There was a dinner at the Dillys', the booksellers, in the Poultry, at which Boswell met Goldsmith and Johnson, with several other literary characters. The conversation turned upon the natural history of birds, on which the poet, from his recent studies, his habits of observation, and his natural tastes, must have talked with instruction and feeling; but Boswell has only reported a casual remark or two of Goldsmith. One was on the migration of swallows, which he pronounced partial: "the stronger ones," said he, "migrate, the others do not."

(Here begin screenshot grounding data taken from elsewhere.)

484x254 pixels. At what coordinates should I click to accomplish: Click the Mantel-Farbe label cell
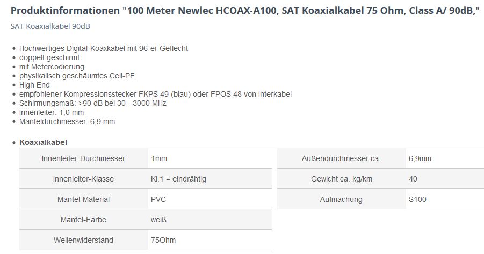coord(83,220)

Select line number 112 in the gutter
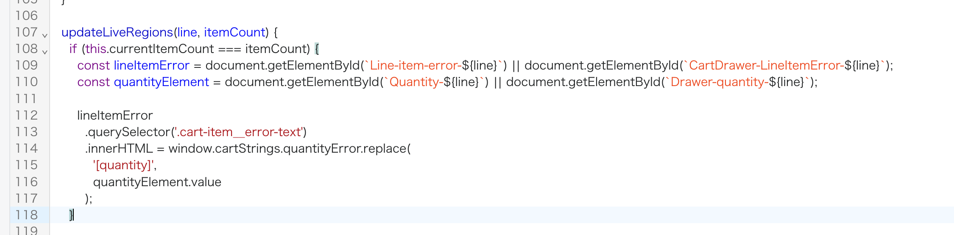click(x=26, y=115)
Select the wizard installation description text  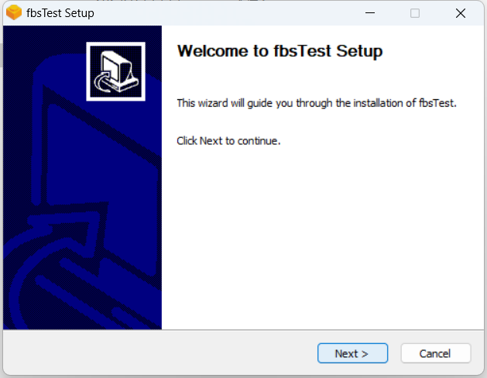[x=317, y=103]
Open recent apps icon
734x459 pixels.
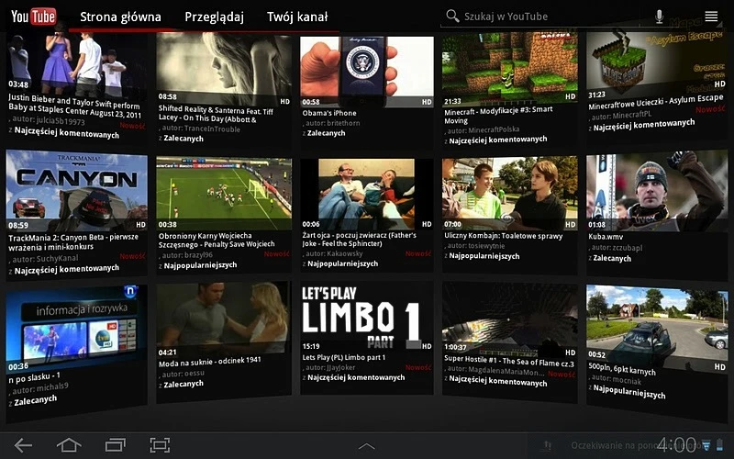[116, 445]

Johnson denied to the brute creation the faculty of reason. "Birds," said he, "build by instinct; they never improve; they build their first nest as well as any one they ever build." "Yet we see, ," observed Goldsmith, 66 if you take away a bird's nest with the eggs in it, she will make a slighter nest and lay again." "Sir," replied Johnson, "that is because at first she has full time, and makes her nest deliberately. In the case you mention, she is pressed to lay, and must, therefore, make her nest quickly, and consequently it will be slight." "The nidification of birds," said Goldsmith, "is what is least known in natural history, though one of the most curious things in it."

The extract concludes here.